### Fragmento proporcionado
-- -- --

Tal estado imaginario pasa por alto el rasgo más amenazante de estas tecnologías que es, justamente, su anverso: la descentralización. Cuando estas tecnologías de intromisión y registro se privatizan.
 
La proliferación de estas tecnologías, en todas sus formas –bancos de datos, cámaras, direcciones de IP, celulares con GPS, etcétera– obedece al imperialismo de la técnica.
 
La descentralización y desgubernamentalización de los dispositivos de seguridad transforma también su modo de ser experimentadas: la nueva arquitectura de la vigilancia electrónica se vive como “tecnología de la protección” y no del control. Inducidos por la panacea tecnológica de la seguridad, el área metropolitana de Buenos Aires ya lleva instaladas cerca de un millar de cámaras de vigilancia en espacios públicos. La dimensión protectiva de estos dispositivos es tan fuerte que los vecinos estuvieron dispuestos a financiar su instalación. Así sucedió en la Recoleta, en las que la tecnología fue adquirida con financiamiento privado y el monitoreo quedó a cargo estatal.

-- -- --

### Entradas listadas
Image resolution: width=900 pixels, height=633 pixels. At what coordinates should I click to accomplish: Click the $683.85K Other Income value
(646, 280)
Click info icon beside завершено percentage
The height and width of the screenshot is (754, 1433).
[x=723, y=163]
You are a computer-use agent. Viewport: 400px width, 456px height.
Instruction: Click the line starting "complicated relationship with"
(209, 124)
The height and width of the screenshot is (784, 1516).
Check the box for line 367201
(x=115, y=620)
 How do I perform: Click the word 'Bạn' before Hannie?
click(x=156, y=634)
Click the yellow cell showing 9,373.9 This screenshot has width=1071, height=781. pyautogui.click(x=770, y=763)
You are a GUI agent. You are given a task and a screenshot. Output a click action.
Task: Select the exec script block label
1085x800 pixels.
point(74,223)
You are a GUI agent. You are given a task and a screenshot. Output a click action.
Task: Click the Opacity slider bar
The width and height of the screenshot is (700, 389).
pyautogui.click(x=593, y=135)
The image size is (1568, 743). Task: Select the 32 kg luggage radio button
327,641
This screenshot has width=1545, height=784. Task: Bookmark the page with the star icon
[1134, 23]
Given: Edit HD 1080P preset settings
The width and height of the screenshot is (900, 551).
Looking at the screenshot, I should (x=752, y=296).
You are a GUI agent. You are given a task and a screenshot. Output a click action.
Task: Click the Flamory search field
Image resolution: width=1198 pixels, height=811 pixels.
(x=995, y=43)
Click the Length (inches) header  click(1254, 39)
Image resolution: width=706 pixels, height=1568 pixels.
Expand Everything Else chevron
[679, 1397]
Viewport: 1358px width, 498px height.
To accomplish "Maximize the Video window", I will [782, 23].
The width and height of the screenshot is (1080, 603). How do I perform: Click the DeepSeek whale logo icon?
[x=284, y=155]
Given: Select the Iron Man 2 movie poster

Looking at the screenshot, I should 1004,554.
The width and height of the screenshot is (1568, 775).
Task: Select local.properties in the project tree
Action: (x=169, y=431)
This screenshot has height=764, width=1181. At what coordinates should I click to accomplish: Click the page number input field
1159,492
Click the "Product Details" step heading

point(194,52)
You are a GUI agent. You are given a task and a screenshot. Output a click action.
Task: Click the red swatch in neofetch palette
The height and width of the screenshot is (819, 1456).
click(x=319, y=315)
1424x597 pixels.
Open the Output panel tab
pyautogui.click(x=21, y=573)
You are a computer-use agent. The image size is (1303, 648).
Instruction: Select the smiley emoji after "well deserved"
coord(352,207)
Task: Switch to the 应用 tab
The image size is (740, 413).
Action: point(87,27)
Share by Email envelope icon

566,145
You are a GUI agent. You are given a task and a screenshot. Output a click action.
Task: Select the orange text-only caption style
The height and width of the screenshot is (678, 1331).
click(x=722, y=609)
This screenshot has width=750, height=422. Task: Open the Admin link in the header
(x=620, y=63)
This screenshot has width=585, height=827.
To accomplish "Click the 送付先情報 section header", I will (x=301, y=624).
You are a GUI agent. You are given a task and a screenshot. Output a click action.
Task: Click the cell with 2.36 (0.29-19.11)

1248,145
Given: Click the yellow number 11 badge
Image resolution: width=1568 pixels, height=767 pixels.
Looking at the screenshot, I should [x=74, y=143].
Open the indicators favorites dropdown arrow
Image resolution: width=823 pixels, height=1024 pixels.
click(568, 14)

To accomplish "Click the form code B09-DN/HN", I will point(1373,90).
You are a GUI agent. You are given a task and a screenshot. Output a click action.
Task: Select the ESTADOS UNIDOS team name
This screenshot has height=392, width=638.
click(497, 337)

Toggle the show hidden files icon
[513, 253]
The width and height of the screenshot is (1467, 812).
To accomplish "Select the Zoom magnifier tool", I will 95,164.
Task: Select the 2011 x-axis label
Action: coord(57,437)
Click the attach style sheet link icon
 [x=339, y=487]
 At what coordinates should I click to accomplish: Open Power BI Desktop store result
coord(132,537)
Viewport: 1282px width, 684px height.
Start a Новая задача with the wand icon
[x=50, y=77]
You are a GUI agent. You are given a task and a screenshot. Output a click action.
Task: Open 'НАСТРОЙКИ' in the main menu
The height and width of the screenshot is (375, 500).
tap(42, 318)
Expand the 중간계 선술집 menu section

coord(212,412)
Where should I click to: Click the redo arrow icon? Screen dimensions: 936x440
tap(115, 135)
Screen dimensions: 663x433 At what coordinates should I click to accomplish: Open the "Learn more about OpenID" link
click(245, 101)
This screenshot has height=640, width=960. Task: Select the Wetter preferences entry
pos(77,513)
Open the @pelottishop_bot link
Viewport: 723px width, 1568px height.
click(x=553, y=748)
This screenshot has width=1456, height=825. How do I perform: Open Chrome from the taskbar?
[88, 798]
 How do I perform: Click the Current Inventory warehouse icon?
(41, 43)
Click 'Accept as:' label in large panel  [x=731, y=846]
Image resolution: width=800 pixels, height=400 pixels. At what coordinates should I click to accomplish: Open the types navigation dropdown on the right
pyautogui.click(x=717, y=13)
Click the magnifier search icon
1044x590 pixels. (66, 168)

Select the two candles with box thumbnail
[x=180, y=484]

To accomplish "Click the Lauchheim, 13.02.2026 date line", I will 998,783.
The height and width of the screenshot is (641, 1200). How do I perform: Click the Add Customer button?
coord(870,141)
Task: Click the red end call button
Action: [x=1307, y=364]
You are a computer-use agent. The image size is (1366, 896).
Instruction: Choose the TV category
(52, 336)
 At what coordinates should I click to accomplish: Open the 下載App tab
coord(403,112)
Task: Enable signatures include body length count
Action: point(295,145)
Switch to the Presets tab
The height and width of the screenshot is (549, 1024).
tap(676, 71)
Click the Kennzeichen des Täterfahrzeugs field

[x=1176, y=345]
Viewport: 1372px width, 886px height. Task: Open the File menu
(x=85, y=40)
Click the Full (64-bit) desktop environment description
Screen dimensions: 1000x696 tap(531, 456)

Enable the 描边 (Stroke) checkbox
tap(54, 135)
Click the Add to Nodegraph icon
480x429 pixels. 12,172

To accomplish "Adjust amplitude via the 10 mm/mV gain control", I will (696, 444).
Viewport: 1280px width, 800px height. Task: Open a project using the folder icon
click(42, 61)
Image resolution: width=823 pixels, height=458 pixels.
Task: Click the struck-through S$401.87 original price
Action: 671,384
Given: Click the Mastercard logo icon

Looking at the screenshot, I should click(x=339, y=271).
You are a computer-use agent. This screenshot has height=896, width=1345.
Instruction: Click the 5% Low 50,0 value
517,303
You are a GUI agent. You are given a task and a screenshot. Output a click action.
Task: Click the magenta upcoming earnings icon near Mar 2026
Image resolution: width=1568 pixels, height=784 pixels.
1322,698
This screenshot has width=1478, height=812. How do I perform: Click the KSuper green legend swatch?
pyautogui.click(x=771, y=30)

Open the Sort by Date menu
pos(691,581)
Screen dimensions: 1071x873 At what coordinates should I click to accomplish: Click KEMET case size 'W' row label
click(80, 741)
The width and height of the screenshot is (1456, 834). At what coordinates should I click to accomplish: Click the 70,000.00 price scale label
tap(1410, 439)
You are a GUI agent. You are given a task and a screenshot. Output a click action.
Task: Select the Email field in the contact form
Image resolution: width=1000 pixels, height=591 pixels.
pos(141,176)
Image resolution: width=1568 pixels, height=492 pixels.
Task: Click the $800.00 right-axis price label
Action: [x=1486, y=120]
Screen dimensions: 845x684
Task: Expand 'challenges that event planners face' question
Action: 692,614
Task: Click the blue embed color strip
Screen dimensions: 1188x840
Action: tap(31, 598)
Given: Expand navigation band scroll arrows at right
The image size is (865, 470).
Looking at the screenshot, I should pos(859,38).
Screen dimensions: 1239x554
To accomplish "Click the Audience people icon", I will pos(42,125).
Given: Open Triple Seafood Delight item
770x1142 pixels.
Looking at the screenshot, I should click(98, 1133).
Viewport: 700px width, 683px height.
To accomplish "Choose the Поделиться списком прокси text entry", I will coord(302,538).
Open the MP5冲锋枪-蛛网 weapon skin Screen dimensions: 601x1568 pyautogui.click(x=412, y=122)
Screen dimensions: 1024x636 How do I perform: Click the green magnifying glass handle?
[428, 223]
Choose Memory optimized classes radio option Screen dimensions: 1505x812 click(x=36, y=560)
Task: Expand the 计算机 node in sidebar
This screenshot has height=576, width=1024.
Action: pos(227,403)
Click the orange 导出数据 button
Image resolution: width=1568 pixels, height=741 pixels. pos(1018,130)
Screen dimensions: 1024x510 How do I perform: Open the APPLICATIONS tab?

-- -- --

### Consignas
1. Responde estas preguntas a partir del fragmento sobre la vigilancia electrónica:
(a) ¿Cuál es, según el fragmento, el rasgo más amenazante de estas tecnologías?
(b) ¿A qué obedece la proliferación de estas tecnologías?
(c) En la Recoleta, ¿cómo se financió la tecnología y a cargo de quién quedó el monitoreo?
2. Continúa el fragmento sobre la vigilancia electrónica a partir de su última oración.

### Respuestas por consigna
1.
(a) El rasgo más amenazante es la descentralización.
(b) Obedece al imperialismo de la técnica.
(c) Se adquirió con financiamiento privado, y el monitoreo quedó a cargo del Estado.

2.
El control general hace de todos potenciales víctimas al mismo tiempo que virtuales victimarios. Su corolario: la general sospecha sobre el otro y el deterioro de la confianza interpersonal.
 

 
Este fenómeno, a su vez, es subsidiario de la lógica de la delación, vinculado a la disponibilidad masiva, individual e irrestricta de estas tecnologías. El abaratamiento de los costos de las tecnologías de la vigilancia las ha vuelto domésticas y con ello, una nueva oleada de modernización hogareña ha introducido el pequeño kit del espía en la vida cotidiana.


Ciertamente, controlar-proteger-DELATAR son tres de las principales actividades de toda economía política del poder.
 
Su descentralización, sin embargo, oculta su dimensión política.
 
Esto es lo que sucede cuando el control es masivo e independiente del riesgo.
 
Por eso, en su simple funcionar, aparentemente impolítico, se presentan como inocentes de sus efectos.
 
Los usos sociales de las tecnologías de la vigilancia deben ser pensados, entonces, como políticas de seguridad de alcance y ejercicio masivo y desregulado.


La imagen y su registro, en la sociedad del espectáculo, mediatizan las relaciones sociales al mismo tiempo que la visibilización funda un orden que, para muchos, puede parecer más justo al permitir delatar las arbitrariedades del poder. Sin embargo, en ese mismo gesto, el débil adopta los mismos mecanismos que sus opresores.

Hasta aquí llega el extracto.